Using the autonomous robotic boat system, MallARD, it is possible to navigate across the surface of the water within the reservoir. A repetitive “lawn-mower” type pattern can then be programmed into the robotic boat, which is resistant to currents and obstacles in its path, allowing the system to travel up and down the entire length of the reservoir, adapting the defined path based on structures in its way.
Using laser-scanning and robust simultaneous localisation and mapping software, the robotic system knows exactly where it is within the environment, offering reliable and trustworthy data to inspection or survey engineers.
A high-resolution camera and various environmental sensors placed as a payload on the system, can highlight areas of concern in the roof structure. Such as development of rust, cracks or blemishes that could affect the cleanliness of the water, leading to water wastage and the need to take the reservoir out of service.
With robotics, it is possible to inspect underwater structures in silos or tanks with small cross-section access ports or confined spaces. The AVEXIS® is a submersible ROV, with an outer diameter of less than 6”/150mm, allowing it to be passed through a small access port into a larger tank or silo, a payload of 1kg, enabling a range of different sensors to be attached and 3 degrees of freedom for increased manoeuvrability.

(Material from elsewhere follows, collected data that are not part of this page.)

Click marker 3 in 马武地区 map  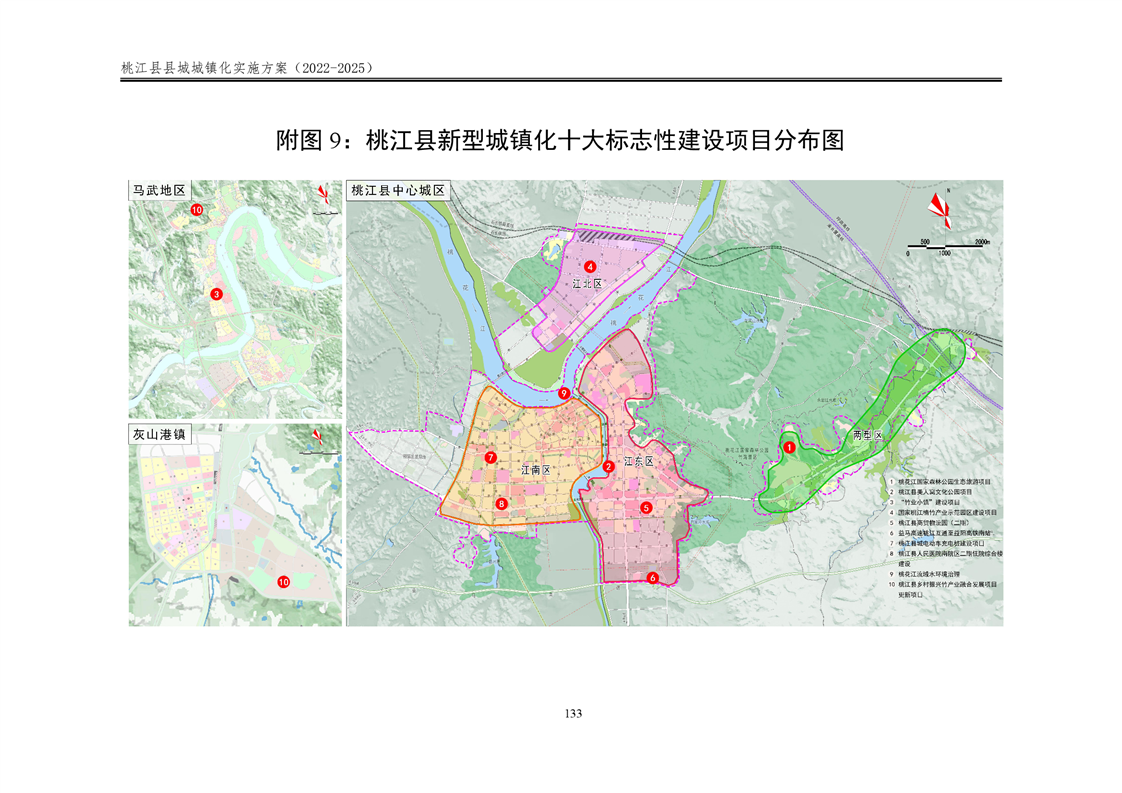tap(216, 294)
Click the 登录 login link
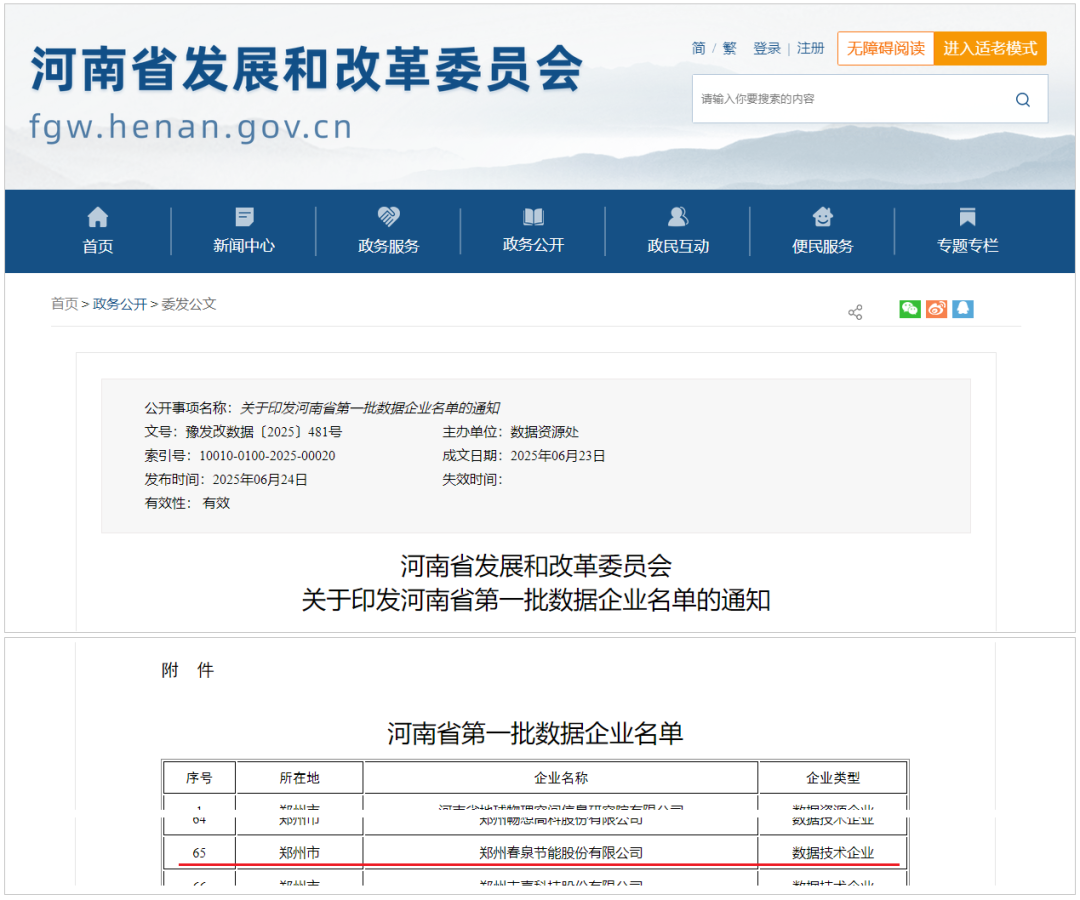Image resolution: width=1080 pixels, height=900 pixels. (767, 48)
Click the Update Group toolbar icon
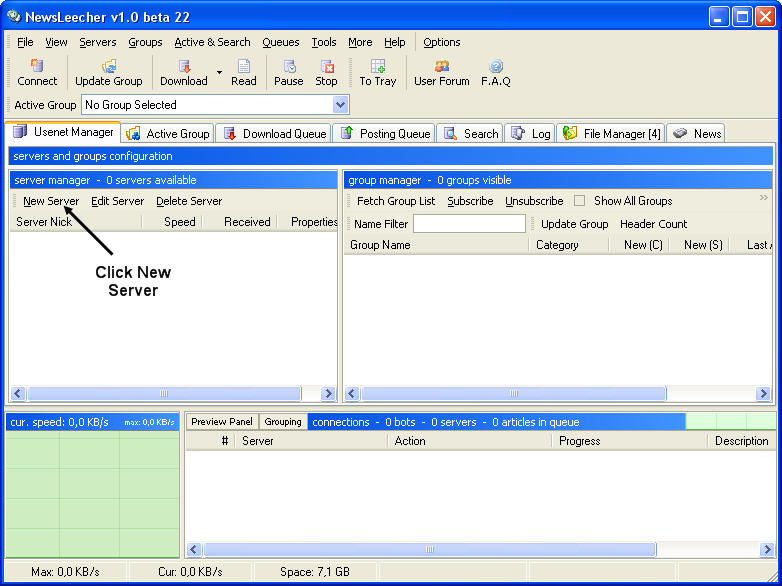This screenshot has height=586, width=782. pos(108,66)
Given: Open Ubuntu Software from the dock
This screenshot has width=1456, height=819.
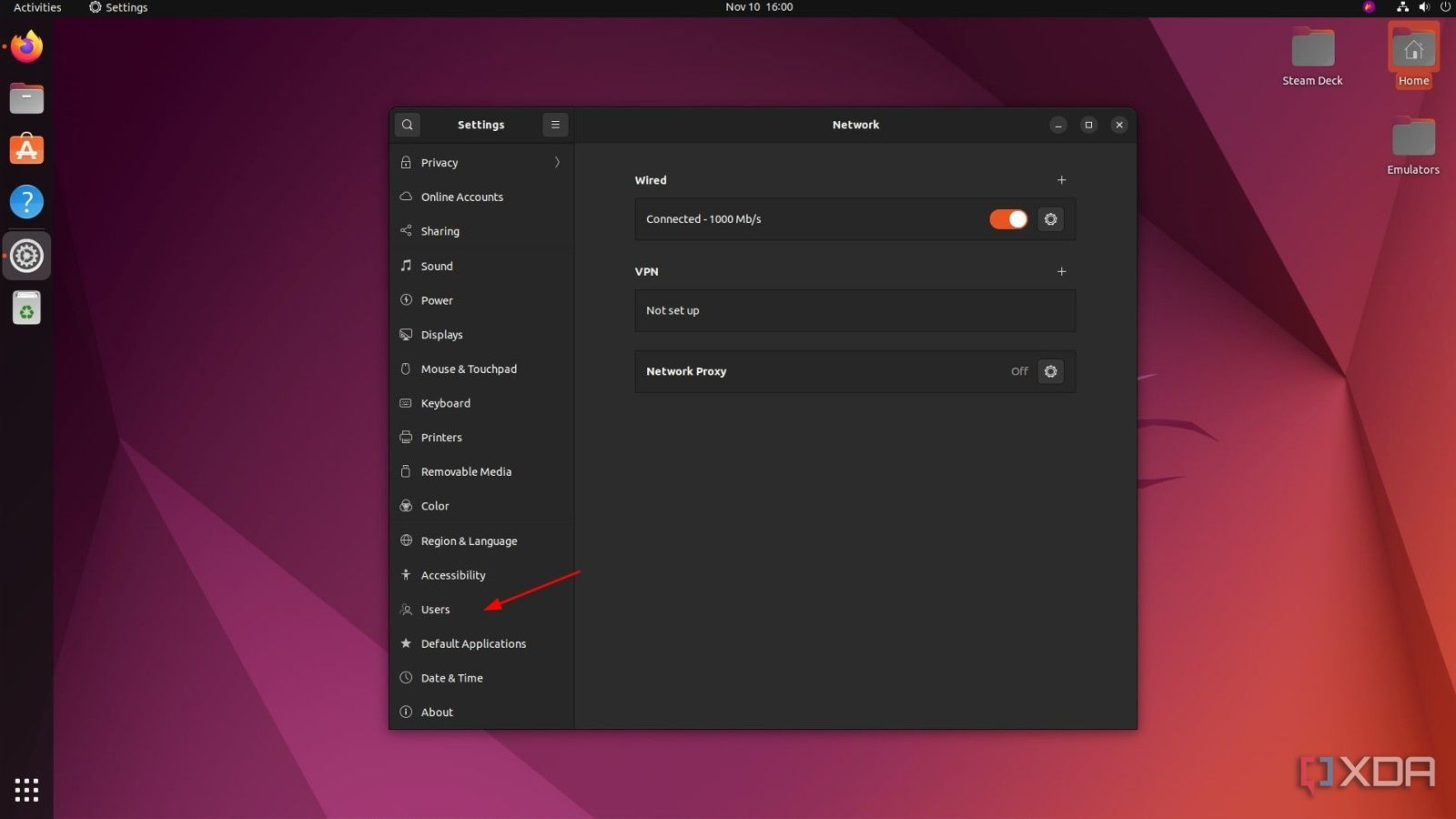Looking at the screenshot, I should point(26,149).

The stock, in-built sensors normally consist of a high-resolution camera with underwater lighting, twinned with a radiation sensor, offering inspections of submerged nuclear storage facilities, silos or collapsed structures. Where inspection/ maintenance tasks are normally expensive, invasive and time-consuming.
Various environmental sensors can also be added to the submersible, including radiation sensors, thermometers, ultrasonic thickness gauges, pH meters and sonars.
The AVEXIS has been demonstrated in Japan, as part of a collaboration developing techniques to decommission the Fukushima Nuclear Power Plant, and is constantly developed to improve its capabilities.
Complimentary localisation and positioning systems are also under development to improve on current acoustic techniques that do not work well in cluttered, enclosed environments.
Inspection and maintenance of hard to reach areas often require confined space training, which is an inherently unsafe and expensive process, potentially leading to injuries and inefficient use of time and resources. But it is integral for the safety and longevity of various structures.
Using remotely operated vehicles (ROV), it is possible to access confined spaces in various civil infrastructure environments such as basements, behind manufacturing equipment, through manhole covers and bridges.
The VEGA robotic platform is a tracked, ground-based ROV, capable of combining a variety of end-user defined sensing technologies to characterise a confined space, or an area through a confined space access. This can lead to informed and up-to-date digital twins.
Utilising laser scanners, 3D reconstructions can be completed, offering surveyors and design engineers insight into the need for additional structures or maintenance. The addition of environmental sensors such as thermometers, chemical sensors, ultrasonic thickness gauges and radiation sensors offer accuracy and reliability to the inspection.
The VEGA has been designed to radiologically characterise ducts underneath radiation labs, take swabs/samples and, with the swapping of a radiation sensor for a variety of sensors, it could offer valuable insight for industrial surveyors, civil engineers decommissioning experts.